Even though thousands of years of tradition, modern scientific data and anecdotal patient accounts say that marijuana helps treat their bad mood, crippling pain, dwindling appetite and other maladies too numerous to list—Americans for Safe Access is a clearinghouse for that information—Hatch isn’t persuaded.

“Illegal drugs—including marijuana—are a scourge on our society—hurting children, families and communities alike,” he wrote in an e-mailed comment. “This isn’t a cute ‘lifestyle’ issue, as some try to make it out to be; it is an issue that concerns the safety of our citizens and communities.”

The job opportunities and tax revenue from legal cannabis don’t convince Hatch, either.

“Sure, we could have a huge, booming national business that creates thousands of jobs by legalizing all kinds of illicit drugs—cocaine, heroin, meth, etc.—but everyone knows it is a terrible idea,” Hatch wrote in his statement. “We would be killing our children and destroying our future. When we know that illicit drugs are bad and destroy people, families and communities, it is appropriate for the federal government to ban them.”

Some high-profile world leaders who once agreed with Hatch have changed their views. Mexico’s most-recent former president, Vicente Fox, for example, has called for a national debate on legalizing drugs to quell the drug-fueled violence between black-market cartels that has claimed 28,000 lives along the border in recent years.

“The creation of any legitimate, regulated market for marijuana outside of the black market is not good news for criminal syndicates,” says Drug Policy Alliance’s California director Stephen Gutwillig. “Banning a substance outright cedes all control to the underground market, to criminals. They get to decide who gets to buy marijuana, at what age, under what circumstances and with what contents.”

It won’t be surprising to see American lawmakers shift their positions, however, because the public’s opinion of cannabis has shifted more quickly in the past decade than ever before.

From 1970 to 1995, Gallup polls found American opposition to legalizing marijuana dropped from 84 percent to 73 percent.
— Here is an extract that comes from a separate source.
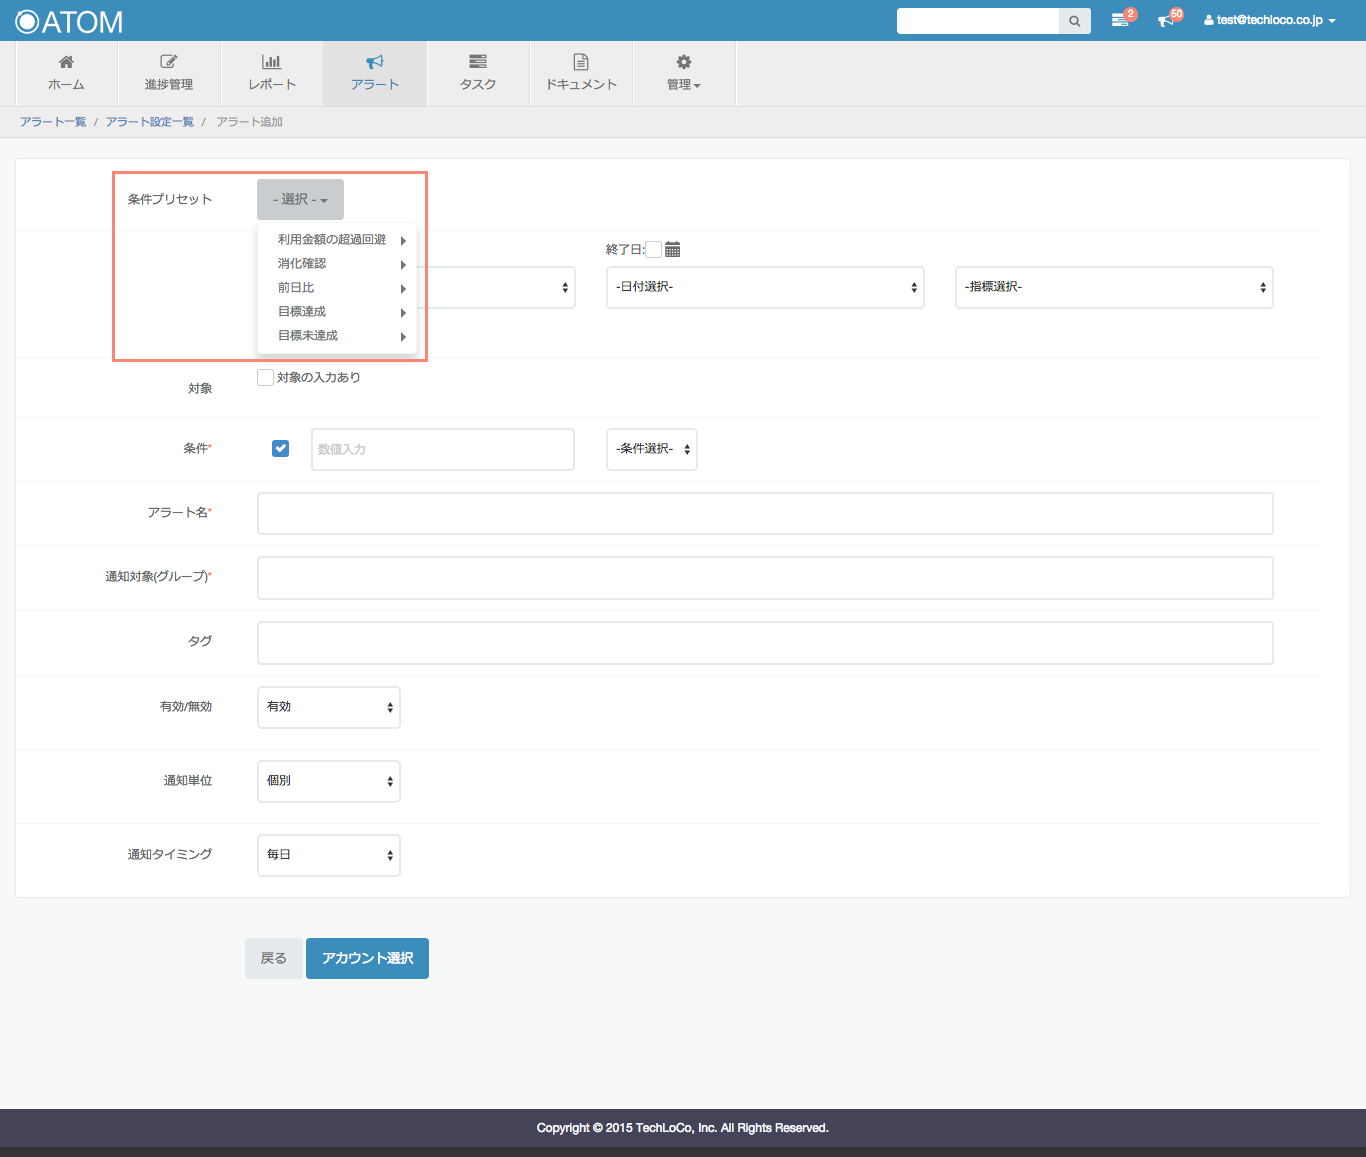Check the 対象の入力あり checkbox
The image size is (1366, 1157).
tap(265, 377)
Their most recent poll, in April, however, saw opposition drop to just 54 percent, with young people being the most supportive of legalization. Likewise, polling in California for Prop. 19 has been very close: A September poll from ABC7/Survey USA found 47 percent supporting legalization and 43 opposed.

St. Pierre says patient access to cannabis has largely led the debate in the past decade, but that will likely shift to tax revenue and job creation, especially as communities begin to tax it. California’s canna-business—largely dominated by small business—is also getting competition from giant corporations.

“You can go to Sears.com and buy products from Hydrofarm, one of the oldest companies in the [cannabis] industry,” Harold says. “You can go on Kmart and buy products right now that are hydroponic products. [They’ve added them to their product line] in just the last few weeks. It’s taking hold mainstream.”

And why not? Despite prohibition in most states, the National Survey on Drug Use & Health in September found that 16.7 million Americans (about 6.6. percent) used marijuana in the past month alone. Harold says a decent hydroponic startup kit to grow at home costs about $1,500. That’s an opportunity too good for some business people to ignore.

But the green rush might have already passed Utah by. While Zeke leaves open the possibility that his future will involve his home state, Harold doesn’t even plan to open a retail location here for another decade or so. He loves Utah and would like to live here again, but says he wouldn’t move his headquarters to the Beehive State, despite enticingly low corporate taxes, even if marijuana were legalized.

“For one, most [cannabis] companies are based in California now, or close to it. To ship to Utah, or anywhere else, is expensive. Two, you need employees to run your business. Accountants don’t really need to have knowledge of the industry, but the rest of your people do,” he says. “I don’t think I would ever base the business out of Utah. … [California] is the birthplace of this industry.”